Financial manager fights discrimination Tribunal

A UK women and financial manager has taken her employer to an employment Tribunal on grounds of discrimination, claiming that she was ‘demoted’ for failing to ‘bow’ to her Korean boss.

Ms Misook McDonald, 43, who works as a financial manager at a UK-branch of Korean electronics company Dongbu Daewoo, told a Tribunal that she was demoted to a secretarial role in the company upon failing to bow to her male boss “at the beginning and end of each working day”.

The Tribunal in Reading, Berkshire, heard that Ms McDonald, who is of British-Korean origin, found that her role was ‘suddenly changed’ to a Human Resources (HR) position after “a better-speaking Korean employee came along” – despite the fact that Ms McDonald had no previous experience in this field.

“I was no longer his preferred choice – I am also not considered ‘pure’ as my father is English,” she said.

Ms McDonald added that upon challenging her employer, Ho Seung Yoo, about having to make coffee for other employees as part of her new role, he said: “Isn’t that what female workers should do?”

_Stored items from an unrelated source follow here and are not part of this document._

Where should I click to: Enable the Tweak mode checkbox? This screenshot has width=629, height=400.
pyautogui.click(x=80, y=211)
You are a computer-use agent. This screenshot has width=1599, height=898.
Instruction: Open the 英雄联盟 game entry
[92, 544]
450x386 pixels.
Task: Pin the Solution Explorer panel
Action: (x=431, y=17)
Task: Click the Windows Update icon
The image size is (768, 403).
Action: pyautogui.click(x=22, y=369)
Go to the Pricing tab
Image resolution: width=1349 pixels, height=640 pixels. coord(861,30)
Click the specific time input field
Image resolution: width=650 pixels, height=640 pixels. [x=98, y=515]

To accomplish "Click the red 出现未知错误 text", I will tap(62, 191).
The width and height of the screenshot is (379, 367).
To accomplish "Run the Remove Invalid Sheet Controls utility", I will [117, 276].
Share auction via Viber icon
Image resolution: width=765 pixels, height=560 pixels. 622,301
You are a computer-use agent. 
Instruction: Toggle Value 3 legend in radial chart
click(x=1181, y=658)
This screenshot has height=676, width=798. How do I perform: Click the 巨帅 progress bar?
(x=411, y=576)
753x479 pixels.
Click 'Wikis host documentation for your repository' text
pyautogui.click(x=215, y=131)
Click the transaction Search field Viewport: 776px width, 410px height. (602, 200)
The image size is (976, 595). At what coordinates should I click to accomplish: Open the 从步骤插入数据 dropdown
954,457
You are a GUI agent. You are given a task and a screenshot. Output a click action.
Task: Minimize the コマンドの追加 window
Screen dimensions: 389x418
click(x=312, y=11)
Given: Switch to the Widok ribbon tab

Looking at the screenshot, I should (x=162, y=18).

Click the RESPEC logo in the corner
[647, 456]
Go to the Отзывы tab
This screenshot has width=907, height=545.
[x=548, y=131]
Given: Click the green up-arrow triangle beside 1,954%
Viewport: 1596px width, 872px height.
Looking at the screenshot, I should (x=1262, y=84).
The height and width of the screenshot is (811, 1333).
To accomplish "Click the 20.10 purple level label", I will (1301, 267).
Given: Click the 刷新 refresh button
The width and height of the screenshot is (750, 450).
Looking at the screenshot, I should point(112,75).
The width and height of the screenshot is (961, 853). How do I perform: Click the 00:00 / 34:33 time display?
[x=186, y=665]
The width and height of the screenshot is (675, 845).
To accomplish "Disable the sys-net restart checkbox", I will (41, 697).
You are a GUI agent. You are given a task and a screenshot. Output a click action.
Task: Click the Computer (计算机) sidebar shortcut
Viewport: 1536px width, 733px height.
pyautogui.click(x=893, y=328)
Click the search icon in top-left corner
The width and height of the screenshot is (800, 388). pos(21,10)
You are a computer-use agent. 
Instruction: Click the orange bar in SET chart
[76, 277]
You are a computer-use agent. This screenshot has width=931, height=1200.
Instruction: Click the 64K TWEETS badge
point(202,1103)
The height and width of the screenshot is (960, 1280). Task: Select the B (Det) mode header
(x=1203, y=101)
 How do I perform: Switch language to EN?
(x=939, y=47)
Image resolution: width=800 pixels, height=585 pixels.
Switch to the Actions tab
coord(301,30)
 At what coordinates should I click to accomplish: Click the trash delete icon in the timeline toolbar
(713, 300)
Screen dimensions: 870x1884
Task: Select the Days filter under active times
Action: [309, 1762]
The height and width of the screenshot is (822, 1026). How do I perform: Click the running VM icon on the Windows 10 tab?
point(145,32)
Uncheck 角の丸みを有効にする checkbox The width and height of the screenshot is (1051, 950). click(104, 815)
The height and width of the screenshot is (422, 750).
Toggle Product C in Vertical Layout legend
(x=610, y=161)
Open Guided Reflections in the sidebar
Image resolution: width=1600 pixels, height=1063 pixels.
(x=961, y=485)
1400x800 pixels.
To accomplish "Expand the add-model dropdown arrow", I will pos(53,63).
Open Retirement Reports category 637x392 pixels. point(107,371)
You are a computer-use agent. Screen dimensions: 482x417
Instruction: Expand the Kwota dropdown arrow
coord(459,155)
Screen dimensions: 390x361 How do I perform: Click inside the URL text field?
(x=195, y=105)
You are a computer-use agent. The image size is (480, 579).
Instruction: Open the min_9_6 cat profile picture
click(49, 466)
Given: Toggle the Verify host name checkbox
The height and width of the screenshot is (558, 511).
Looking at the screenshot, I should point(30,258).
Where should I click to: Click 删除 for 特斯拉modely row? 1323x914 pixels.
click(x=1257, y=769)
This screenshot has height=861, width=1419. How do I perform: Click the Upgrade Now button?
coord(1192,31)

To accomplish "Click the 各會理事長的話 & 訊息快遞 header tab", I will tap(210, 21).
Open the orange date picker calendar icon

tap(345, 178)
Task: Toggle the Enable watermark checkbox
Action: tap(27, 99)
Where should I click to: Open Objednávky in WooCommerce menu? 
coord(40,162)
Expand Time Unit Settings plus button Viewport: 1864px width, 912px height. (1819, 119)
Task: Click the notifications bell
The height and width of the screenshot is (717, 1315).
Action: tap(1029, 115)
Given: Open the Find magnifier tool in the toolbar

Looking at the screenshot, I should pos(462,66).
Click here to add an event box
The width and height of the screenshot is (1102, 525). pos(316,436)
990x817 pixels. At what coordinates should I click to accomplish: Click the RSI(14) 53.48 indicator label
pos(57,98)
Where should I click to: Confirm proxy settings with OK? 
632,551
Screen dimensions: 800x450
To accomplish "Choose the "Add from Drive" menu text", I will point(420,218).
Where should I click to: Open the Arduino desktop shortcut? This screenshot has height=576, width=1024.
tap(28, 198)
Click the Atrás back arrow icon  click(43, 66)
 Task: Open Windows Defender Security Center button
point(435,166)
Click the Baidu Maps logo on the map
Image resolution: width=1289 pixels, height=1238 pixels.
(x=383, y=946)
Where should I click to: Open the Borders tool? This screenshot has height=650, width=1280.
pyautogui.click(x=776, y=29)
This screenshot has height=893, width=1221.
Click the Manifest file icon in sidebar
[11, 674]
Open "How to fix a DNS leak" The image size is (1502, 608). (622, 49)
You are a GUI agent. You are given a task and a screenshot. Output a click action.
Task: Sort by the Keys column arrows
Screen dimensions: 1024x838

She added that she was “constantly called into his office and spent several hours of [her] day in his room with the door firmly shut”.

Ms McDonald told a Tribunal that she felt she was a victim of sex, age and racial discrimination.

“Mr Yoo was very angry that I had broken protocol by not bowing to him every morning when I get to work and I do not bow to him when I leave the office at night,” she said.

In opposition, Mr Yoo insisted that Ms McDonald’s annual pay rose by about £10,000 to £35,000 a year following her ‘promotion’ to HR.

“The suggestion raised by Mrs McDonald as to me demanding that she bow to me is simply not true,” he added.

He also said that Ms McDonald would make him regular coffees as an act of goodwill without being asked.

“It was quite strange to me. However, I just accepted it,” he said.

The Tribunal continues.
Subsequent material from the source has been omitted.